Die Frankreichstrategie der Landesregierung ist richtig. Eine reine politische Aufforderung aber geht uns nicht weit genug. Auch die Idee, Französisch im Unterricht in den Mittelpunkt zu stellen, reicht nicht aus. Deshalb fordern wir klarere Visionen und intensive Gespräche mit Unternehmen wie mit Beschäftigten. Kinder und Jugendliche müssen wie selbstverständlich mit dem Thema Frankreich umgehen lernen, weshalb entsprechende Lehrkräfte eingestellt werden müssen. Dann glaube ich, dass das Saarland eine Chance hat, sich deutlich gegenüber Frankreich zu öffnen und umgekehrt. Aber nicht nur der wirtschaftliche Aspekt ist wichtig, auch der gesellschaftlich-kulturelle. Wir leben in einer spannenden Region, deren Bestandteile sich wechselseitig beeinflussen. Die Frankreichstrategie muss mehr werden, als nur kurz im französischen Supermarkt einzukaufen. Deshalb sollte die nächste Generation die Großregion selbst offener erleben, nicht nur sprachlich, sondern auch kulturell.

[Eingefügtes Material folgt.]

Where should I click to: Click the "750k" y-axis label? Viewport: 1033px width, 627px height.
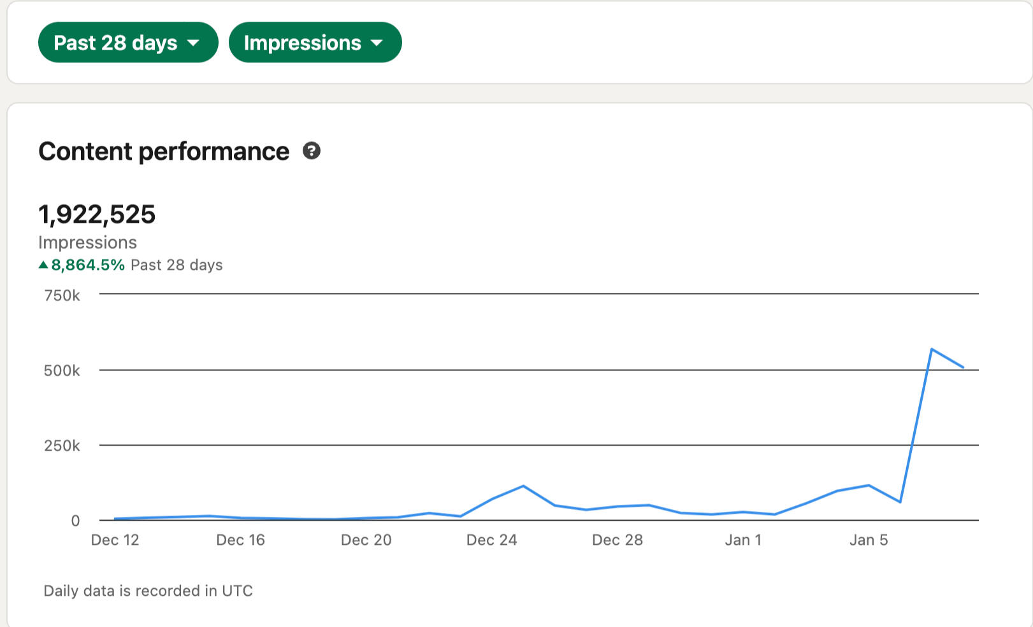[x=62, y=295]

Die EU ist derzeit in Bewegung, eine gemeinsame Finanz-, Sozial- und Wirtschaftspolitik wird diskutiert. Wird diese Diskussion das Vertrauen der Bürger in die EU wieder stärken?
Viele Probleme, vor allem der Nationalismus, haben damit zu tun, dass die EU zu eindimensional auf die Wirtschaftspolitik, Zollunion, freier Handels- und Dienstleistungsverkehr hin optimiert wurde und zu wenig zur sozialen Union wurde. Die Menschen müssen wieder das Gefühl haben, einen konkreten Nutzen von der Union zu haben, vor allem sozialgesellschaftlich. Hier gibt es eine Schieflage, die die Politik nun angehen muss.
Wie sollte sich die EU künftig ändern? Durch eine stärkere Konzentration auf die Region?
Die Modelle sind sehr unterschiedlich, leider gibt es wieder den Trend hin zum Nationalstaat. Es gibt erste spannende Debatten zur Regionalisierung, sprich dass man die EU gewissermaßen in ihre Regionen zerlegt und von dort neu aufbaut. Das wäre identitätsstiftend. Ich glaube aber, dass Europa gerade in den Regionen wieder gelebt wird und dies zum Maßstab von Europapolitik werden muss. Insofern kann unsere Großregion ein Modell für Europa sein. Die EU muss den Menschen in den Mittelpunkt ihrer Politik stellen und die sozialen Probleme ernst nehmen. Es gibt Regionen mit nicht mehr hinnehmbarer Jugendarbeitslosigkeit. Eine Generation wird in die Hoffnungslosigkeit entlassen. In Deutschland wird wieder über die Altersarmut diskutiert. Sprich an beiden Enden des Erwerbslebens gibt es Schwierigkeiten. Deshalb überrascht es nicht, dass es Menschen gibt, die gegen die EU sind.
Die hohe Arbeitslosigkeit in Lothringen kommt den freien Stellen im Saarland sehr entgegen. Wie können wir sicherstellen, dass Angebot und Nachfrage zueinander finden?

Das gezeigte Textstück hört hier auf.